Schama wrote the book on which the documentary is based. The book, “Dead Uncertainties,” mixed fiction and historical fact, causing some historians to question its validity as a study. Schama performs all the transitions between the account of the trial and the discussion on how to best study the historical facts surrounding it. He does that by chronicling how he looked at the evidence available and how and when he allowed himself to use fiction to fill in the blanks. And here lies what seems to be more oddities in today’s documentary. First, the use of fiction, which, to be fair, is always clearly labeled and serves the second discussion. More salient is the hearing first-person narrative coming from the host. Documentaries use the word “I” sparingly if ever in the text. This is especially true if the piece is based on academic knowledge or research. There are exceptions such as Michael Moore’s works and the increasingly popular video-diary format (to see an example, go to http://www.offcentertv.com/raynarrative.html).
Strange and Banta rely heavily on reenactment and interviews with historians to try to reconstitute what happened at the trial and what really happened to Parkman. They achieve, for the most part, surprisingly good flow in weaving the two subjects of their video, thanks to a combination of careful text and visual cues. Reenactment scenes, for example, are black and white. In “Murder at Harvard” this not only helps the viewer separate the narratives; it also contributes esthetically to the visually beautiful final product.
Reenactment scenes in this documentary are unusually detailed and include full scenes with dialogue. “The trouble with reenactments that rely on the camera slowly panning across interior spaces where something important once happened and hazy shots of quills, weapons, and detached body parts is that they leave viewers feeling distanced from the action instead of closer to it,” Strange writes on http://www.common-place.org/vol-01/no-03/stange/ . The choice of black and white for his reenactment, however, lends it some of the haziness, which has a purpose. In many points of the narrative, Schama stresses the absence of hard information on the events and introduces a reenacted speculation based on the circumstantial clues we have from the time when the action happened.

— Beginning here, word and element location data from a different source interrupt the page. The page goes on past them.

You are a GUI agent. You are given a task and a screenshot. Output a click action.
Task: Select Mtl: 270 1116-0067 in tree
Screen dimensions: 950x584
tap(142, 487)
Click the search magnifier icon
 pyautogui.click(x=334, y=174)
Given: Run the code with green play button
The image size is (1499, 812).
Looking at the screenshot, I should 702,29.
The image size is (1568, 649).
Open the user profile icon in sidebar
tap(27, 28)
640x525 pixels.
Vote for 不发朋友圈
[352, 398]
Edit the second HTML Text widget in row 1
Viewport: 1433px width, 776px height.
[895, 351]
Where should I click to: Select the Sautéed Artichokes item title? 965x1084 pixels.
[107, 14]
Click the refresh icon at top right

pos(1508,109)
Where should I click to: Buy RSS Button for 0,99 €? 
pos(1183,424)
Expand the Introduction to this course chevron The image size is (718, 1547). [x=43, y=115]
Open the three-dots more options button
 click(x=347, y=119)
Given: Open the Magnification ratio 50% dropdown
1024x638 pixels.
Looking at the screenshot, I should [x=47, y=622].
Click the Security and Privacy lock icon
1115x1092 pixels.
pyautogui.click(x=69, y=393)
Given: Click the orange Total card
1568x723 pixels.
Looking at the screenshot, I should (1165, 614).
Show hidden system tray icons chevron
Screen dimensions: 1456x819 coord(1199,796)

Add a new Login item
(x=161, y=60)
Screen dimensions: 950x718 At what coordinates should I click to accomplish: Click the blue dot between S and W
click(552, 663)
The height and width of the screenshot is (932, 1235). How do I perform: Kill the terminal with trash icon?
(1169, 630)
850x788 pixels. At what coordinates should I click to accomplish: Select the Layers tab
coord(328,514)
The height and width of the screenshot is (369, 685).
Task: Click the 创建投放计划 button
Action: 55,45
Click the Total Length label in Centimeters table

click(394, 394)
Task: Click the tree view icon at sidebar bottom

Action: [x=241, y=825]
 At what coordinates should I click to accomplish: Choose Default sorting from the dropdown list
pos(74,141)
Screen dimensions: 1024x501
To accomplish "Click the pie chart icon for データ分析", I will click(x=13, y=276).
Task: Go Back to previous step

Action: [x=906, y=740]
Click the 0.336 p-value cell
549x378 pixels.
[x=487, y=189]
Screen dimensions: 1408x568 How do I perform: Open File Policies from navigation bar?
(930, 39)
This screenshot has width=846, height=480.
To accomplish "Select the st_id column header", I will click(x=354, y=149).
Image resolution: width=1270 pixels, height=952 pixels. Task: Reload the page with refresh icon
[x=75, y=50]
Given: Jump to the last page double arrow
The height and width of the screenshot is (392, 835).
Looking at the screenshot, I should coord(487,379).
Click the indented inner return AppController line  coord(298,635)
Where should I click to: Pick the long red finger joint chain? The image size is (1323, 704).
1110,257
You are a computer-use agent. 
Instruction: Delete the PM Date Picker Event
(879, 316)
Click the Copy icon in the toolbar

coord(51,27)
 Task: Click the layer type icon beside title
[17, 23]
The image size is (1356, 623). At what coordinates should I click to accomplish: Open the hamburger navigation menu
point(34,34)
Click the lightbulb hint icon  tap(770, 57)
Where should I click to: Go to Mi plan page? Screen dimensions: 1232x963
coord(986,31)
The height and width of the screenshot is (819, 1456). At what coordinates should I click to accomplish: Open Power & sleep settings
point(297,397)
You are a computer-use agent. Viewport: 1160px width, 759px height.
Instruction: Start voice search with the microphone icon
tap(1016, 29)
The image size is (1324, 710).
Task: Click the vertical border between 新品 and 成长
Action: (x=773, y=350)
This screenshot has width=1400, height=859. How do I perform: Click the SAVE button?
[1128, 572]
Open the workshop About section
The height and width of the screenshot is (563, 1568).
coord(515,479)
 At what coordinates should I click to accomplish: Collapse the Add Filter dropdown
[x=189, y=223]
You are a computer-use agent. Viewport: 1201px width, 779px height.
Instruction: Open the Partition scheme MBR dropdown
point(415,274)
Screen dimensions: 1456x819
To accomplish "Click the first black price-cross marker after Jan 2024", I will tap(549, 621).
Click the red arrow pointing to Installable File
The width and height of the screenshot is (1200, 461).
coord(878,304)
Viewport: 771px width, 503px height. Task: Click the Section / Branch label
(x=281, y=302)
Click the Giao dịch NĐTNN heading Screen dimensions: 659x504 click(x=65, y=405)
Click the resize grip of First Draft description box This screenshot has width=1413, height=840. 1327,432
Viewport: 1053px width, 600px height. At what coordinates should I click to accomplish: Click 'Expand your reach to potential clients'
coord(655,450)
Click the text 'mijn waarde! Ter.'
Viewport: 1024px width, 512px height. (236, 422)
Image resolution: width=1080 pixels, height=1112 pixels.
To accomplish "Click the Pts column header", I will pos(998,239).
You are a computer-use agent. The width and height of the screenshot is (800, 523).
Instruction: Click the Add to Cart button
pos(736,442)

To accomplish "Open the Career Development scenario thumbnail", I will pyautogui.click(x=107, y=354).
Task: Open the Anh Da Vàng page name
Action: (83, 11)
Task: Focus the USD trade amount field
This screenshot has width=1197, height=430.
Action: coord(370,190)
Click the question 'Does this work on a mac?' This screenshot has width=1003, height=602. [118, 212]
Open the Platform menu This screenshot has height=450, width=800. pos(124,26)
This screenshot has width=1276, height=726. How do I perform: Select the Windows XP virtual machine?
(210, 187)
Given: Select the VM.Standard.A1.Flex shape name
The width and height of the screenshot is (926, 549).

The narrative in the documentary follows a whodunit model, stating with the murder and the trial, then introducing the suspects, and exploring the possibilities. In the end, Schama issues his opinion and, as in a good whodunit, he picks the one we would not think about at first.
The scene that shows this best is when the school janitor Ephraim Littlefield finds Parkman’s body under Webster’s lab. He goes into the “bowels of the school” and digs through sewer-filled passages and brick walls to get to where supposedly he thinks Webster hid the body. But the music, the comments by historians weaved into the scene all point to the idea that he had something to do with the murder. “Why would he go through so much trouble?” “How did he know it was there?”, the historians ask. “It rather suggests that he had put it there. And I believe he has,” says the last one.
Instead of pinning the guilt on Littlefield, this scene marks the turning point – the plot twist – when events start turning and we will soon see that Littlefield (according to this version of the events anyway) did not kill Parkman.